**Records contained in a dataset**
━━━━━━━━━━━━━━━━━━━━━━━━━━━━━━

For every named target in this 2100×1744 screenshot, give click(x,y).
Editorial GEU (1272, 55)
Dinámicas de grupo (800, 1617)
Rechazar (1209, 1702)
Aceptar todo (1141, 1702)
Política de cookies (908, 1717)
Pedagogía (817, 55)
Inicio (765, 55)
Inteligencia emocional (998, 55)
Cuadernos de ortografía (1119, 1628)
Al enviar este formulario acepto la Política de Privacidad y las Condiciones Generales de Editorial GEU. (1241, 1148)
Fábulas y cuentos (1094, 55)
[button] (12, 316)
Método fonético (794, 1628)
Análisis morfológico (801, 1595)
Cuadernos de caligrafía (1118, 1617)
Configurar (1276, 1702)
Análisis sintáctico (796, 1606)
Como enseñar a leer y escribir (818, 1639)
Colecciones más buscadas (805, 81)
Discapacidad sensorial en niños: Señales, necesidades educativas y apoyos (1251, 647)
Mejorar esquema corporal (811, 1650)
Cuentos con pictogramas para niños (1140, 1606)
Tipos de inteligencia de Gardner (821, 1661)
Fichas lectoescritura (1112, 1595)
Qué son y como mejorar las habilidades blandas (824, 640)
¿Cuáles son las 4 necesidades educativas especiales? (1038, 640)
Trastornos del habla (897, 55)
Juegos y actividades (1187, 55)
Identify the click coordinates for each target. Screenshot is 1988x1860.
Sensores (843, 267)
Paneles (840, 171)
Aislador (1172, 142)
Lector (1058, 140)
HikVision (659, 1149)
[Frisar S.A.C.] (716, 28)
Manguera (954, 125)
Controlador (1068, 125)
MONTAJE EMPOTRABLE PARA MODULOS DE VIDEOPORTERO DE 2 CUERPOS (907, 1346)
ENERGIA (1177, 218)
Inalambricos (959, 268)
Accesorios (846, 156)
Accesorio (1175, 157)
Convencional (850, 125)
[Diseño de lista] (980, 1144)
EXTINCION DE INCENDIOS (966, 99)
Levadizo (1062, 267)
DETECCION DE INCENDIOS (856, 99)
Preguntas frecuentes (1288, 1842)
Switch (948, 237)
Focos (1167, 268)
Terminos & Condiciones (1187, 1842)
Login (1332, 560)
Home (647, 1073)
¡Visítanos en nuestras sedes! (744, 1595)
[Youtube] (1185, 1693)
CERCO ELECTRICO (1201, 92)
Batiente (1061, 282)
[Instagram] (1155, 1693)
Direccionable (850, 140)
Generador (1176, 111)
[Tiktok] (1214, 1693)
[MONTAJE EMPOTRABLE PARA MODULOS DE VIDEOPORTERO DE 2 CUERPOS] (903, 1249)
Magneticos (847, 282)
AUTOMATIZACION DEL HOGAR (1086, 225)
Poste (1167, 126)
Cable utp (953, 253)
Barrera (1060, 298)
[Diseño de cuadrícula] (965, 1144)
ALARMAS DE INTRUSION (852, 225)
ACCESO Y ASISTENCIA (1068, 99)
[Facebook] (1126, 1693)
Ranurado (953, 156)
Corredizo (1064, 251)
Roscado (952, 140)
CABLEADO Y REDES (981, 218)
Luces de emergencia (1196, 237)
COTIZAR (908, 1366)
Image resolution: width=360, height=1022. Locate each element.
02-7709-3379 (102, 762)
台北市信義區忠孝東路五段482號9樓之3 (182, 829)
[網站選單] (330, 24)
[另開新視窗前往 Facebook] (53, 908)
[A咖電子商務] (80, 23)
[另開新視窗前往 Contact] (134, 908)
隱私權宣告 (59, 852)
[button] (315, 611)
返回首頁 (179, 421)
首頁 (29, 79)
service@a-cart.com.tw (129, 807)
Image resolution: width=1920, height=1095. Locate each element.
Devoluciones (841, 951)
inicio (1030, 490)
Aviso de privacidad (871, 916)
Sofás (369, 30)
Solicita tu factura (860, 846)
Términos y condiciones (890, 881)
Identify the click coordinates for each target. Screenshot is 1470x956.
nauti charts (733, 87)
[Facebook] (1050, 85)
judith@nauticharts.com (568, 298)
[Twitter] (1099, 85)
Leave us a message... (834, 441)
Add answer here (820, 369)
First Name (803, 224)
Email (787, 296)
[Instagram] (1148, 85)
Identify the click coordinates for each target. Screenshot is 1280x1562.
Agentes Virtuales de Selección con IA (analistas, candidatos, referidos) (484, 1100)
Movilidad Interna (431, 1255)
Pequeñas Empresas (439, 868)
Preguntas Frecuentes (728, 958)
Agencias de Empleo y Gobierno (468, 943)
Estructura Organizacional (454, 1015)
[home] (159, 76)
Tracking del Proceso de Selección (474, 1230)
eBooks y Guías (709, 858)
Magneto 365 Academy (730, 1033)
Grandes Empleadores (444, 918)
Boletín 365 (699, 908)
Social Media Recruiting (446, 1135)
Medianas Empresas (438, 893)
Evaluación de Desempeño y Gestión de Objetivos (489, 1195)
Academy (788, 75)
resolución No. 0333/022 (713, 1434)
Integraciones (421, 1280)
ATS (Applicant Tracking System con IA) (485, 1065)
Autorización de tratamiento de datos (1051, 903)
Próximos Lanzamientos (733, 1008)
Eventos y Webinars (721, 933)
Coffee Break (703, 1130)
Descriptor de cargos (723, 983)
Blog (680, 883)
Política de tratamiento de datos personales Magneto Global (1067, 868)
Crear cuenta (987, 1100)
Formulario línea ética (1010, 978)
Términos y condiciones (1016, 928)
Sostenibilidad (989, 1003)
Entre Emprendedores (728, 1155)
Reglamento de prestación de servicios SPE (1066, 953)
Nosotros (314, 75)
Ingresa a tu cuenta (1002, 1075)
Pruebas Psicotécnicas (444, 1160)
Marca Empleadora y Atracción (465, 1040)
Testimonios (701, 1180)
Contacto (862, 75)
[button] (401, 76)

━━━━━━━━━━━━━━━━━━━━━━━━━━━━━━

**What the task asks**
Write out all of the records exactly as they stand above.

**Exercise response**
For every named target in this 2100×1744 screenshot, give click(x,y).
Editorial GEU (1272, 55)
Dinámicas de grupo (800, 1617)
Rechazar (1209, 1702)
Aceptar todo (1141, 1702)
Política de cookies (908, 1717)
Pedagogía (817, 55)
Inicio (765, 55)
Inteligencia emocional (998, 55)
Cuadernos de ortografía (1119, 1628)
Al enviar este formulario acepto la Política de Privacidad y las Condiciones Generales de Editorial GEU. (1241, 1148)
Fábulas y cuentos (1094, 55)
[button] (12, 316)
Método fonético (794, 1628)
Análisis morfológico (801, 1595)
Cuadernos de caligrafía (1118, 1617)
Configurar (1276, 1702)
Análisis sintáctico (796, 1606)
Como enseñar a leer y escribir (818, 1639)
Colecciones más buscadas (805, 81)
Discapacidad sensorial en niños: Señales, necesidades educativas y apoyos (1251, 647)
Mejorar esquema corporal (811, 1650)
Cuentos con pictogramas para niños (1140, 1606)
Tipos de inteligencia de Gardner (821, 1661)
Fichas lectoescritura (1112, 1595)
Qué son y como mejorar las habilidades blandas (824, 640)
¿Cuáles son las 4 necesidades educativas especiales? (1038, 640)
Trastornos del habla (897, 55)
Juegos y actividades (1187, 55)
Identify the click coordinates for each target. Screenshot is 1988x1860.
Sensores (843, 267)
Paneles (840, 171)
Aislador (1172, 142)
Lector (1058, 140)
HikVision (659, 1149)
[Frisar S.A.C.] (716, 28)
Manguera (954, 125)
Controlador (1068, 125)
MONTAJE EMPOTRABLE PARA MODULOS DE VIDEOPORTERO DE 2 CUERPOS (907, 1346)
ENERGIA (1177, 218)
Inalambricos (959, 268)
Accesorios (846, 156)
Accesorio (1175, 157)
Convencional (850, 125)
[Diseño de lista] (980, 1144)
EXTINCION DE INCENDIOS (966, 99)
Levadizo (1062, 267)
DETECCION DE INCENDIOS (856, 99)
Preguntas frecuentes (1288, 1842)
Switch (948, 237)
Focos (1167, 268)
Terminos & Condiciones (1187, 1842)
Login (1332, 560)
Home (647, 1073)
¡Visítanos en nuestras sedes! (744, 1595)
[Youtube] (1185, 1693)
CERCO ELECTRICO (1201, 92)
Batiente (1061, 282)
[Instagram] (1155, 1693)
Direccionable (850, 140)
Generador (1176, 111)
[Tiktok] (1214, 1693)
[MONTAJE EMPOTRABLE PARA MODULOS DE VIDEOPORTERO DE 2 CUERPOS] (903, 1249)
Magneticos (847, 282)
AUTOMATIZACION DEL HOGAR (1086, 225)
Poste (1167, 126)
Cable utp (953, 253)
Barrera (1060, 298)
[Diseño de cuadrícula] (965, 1144)
ALARMAS DE INTRUSION (852, 225)
ACCESO Y ASISTENCIA (1068, 99)
[Facebook] (1126, 1693)
Ranurado (953, 156)
Corredizo (1064, 251)
Roscado (952, 140)
CABLEADO Y REDES (981, 218)
Luces de emergencia (1196, 237)
COTIZAR (908, 1366)
Image resolution: width=360, height=1022. Locate each element.
02-7709-3379 (102, 762)
台北市信義區忠孝東路五段482號9樓之3 (182, 829)
[網站選單] (330, 24)
[另開新視窗前往 Facebook] (53, 908)
[A咖電子商務] (80, 23)
[另開新視窗前往 Contact] (134, 908)
隱私權宣告 (59, 852)
[button] (315, 611)
返回首頁 (179, 421)
首頁 (29, 79)
service@a-cart.com.tw (129, 807)
Image resolution: width=1920, height=1095. Locate each element.
Devoluciones (841, 951)
inicio (1030, 490)
Aviso de privacidad (871, 916)
Sofás (369, 30)
Solicita tu factura (860, 846)
Términos y condiciones (890, 881)
Identify the click coordinates for each target. Screenshot is 1470x956.
nauti charts (733, 87)
[Facebook] (1050, 85)
judith@nauticharts.com (568, 298)
[Twitter] (1099, 85)
Leave us a message... (834, 441)
Add answer here (820, 369)
First Name (803, 224)
Email (787, 296)
[Instagram] (1148, 85)
Identify the click coordinates for each target. Screenshot is 1280x1562.
Agentes Virtuales de Selección con IA (analistas, candidatos, referidos) (484, 1100)
Movilidad Interna (431, 1255)
Pequeñas Empresas (439, 868)
Preguntas Frecuentes (728, 958)
Agencias de Empleo y Gobierno (468, 943)
Estructura Organizacional (454, 1015)
[home] (159, 76)
Tracking del Proceso de Selección (474, 1230)
eBooks y Guías (709, 858)
Magneto 365 Academy (730, 1033)
Grandes Empleadores (444, 918)
Boletín 365 (699, 908)
Social Media Recruiting (446, 1135)
Medianas Empresas (438, 893)
Evaluación de Desempeño y Gestión de Objetivos (489, 1195)
Academy (788, 75)
resolución No. 0333/022 (713, 1434)
Integraciones (421, 1280)
ATS (Applicant Tracking System con IA) (485, 1065)
Autorización de tratamiento de datos (1051, 903)
Próximos Lanzamientos (733, 1008)
Eventos y Webinars (721, 933)
Coffee Break (703, 1130)
Descriptor de cargos (723, 983)
Blog (680, 883)
Política de tratamiento de datos personales Magneto Global (1067, 868)
Crear cuenta (987, 1100)
Formulario línea ética (1010, 978)
Términos y condiciones (1016, 928)
Sostenibilidad (989, 1003)
Entre Emprendedores (728, 1155)
Reglamento de prestación de servicios SPE (1066, 953)
Nosotros (314, 75)
Ingresa a tu cuenta (1002, 1075)
Pruebas Psicotécnicas (444, 1160)
Marca Empleadora y Atracción (465, 1040)
Testimonios (701, 1180)
Contacto (862, 75)
[button] (401, 76)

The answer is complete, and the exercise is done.